Gulliver's Travels
by Jonathan Swift


Overview
From the Publisher
Considered the greatest satire ever written in English, Jonathan Swift’s Gulliver’s Travels chronicles the fantastic voyages of Lemuel Gulliver, principally to four marvelous realms: Lilliput, where the people are six inches tall; Brobdingnag, a land inhabited by giants; Laputa, a wondrous flying island; and a country where the Houyhnhnms, a race of intelligent horses, are served by savage humanoid creatures called Yahoos.

Beneath the surface of this enchanting fantasy lurks a devastating critique of human malevolence, stupidity, greed, vanity, and short-sightedness.
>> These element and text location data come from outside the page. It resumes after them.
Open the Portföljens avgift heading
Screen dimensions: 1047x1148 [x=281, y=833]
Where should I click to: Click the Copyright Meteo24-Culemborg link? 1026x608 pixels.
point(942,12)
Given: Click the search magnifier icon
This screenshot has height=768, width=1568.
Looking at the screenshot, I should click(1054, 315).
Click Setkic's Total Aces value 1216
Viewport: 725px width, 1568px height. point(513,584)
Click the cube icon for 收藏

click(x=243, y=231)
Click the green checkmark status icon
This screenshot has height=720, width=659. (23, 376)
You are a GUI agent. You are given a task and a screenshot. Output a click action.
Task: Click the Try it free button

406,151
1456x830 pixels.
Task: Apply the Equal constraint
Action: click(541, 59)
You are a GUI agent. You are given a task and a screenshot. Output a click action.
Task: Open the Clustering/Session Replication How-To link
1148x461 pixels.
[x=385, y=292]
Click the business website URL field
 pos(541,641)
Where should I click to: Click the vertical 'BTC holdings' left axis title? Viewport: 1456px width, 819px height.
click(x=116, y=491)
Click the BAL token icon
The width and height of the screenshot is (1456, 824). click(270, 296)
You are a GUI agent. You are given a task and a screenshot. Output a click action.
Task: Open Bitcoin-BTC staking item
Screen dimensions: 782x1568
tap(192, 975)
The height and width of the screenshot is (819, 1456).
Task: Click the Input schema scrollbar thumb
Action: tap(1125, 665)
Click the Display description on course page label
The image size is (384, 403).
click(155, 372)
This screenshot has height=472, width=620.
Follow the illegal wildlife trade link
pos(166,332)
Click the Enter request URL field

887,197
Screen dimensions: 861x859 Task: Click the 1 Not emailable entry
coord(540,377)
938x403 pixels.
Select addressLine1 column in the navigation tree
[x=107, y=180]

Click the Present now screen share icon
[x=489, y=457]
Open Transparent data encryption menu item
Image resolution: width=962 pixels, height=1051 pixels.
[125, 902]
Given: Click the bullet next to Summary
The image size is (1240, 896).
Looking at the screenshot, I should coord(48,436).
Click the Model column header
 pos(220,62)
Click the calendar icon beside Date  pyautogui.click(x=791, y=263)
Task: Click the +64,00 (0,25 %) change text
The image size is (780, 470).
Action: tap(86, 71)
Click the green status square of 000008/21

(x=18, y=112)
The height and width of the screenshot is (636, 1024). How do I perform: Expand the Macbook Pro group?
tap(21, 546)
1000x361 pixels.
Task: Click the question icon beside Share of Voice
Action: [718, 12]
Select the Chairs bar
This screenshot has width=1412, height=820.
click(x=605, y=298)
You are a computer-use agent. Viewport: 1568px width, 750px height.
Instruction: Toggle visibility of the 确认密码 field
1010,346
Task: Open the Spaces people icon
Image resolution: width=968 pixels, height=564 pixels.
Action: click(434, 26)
A brilliant combination of adventure, humor, and philosophy, Gulliver’s Travels is one of literature’s most durable masterpieces.

My thoughts
If I am to read Gulliver's Travels, then I'm glad that I'm reading it through the Barnes & Noble Classics series. This book is heavy on political satire that I'm not necessarily familiar with, so the footnotes that explain the correlations are not only appreciated but essential in understanding the book. I give a big hat's off to B&N for the effort they put into their classics to make them readable today.

Having said that, I gave up on the book before I finished it. I made it to page 120 and then decided the book was simply too much work. I may pick it up again later and finish it but there's a lot more fun in my library that I'm going to pick up first.

Favorite Passage
Towards night I got with some difficulty into my house, where I lay on the ground, and continued to do so about a fortnight; during which time the Emperor gave orders to have a bed prepared for me. Six hundred beds of the common measure were brought in carriages, and worked up in my house; an hundred and fifty of their beds sewn together made up the breadth and length, and these were four double, which however kept me but very indifferently from the hardness of the floor, that was of smooth stone.

Date Read
November 2010

Reading Level
Difficult read
Requires a lot of research to understand the satire.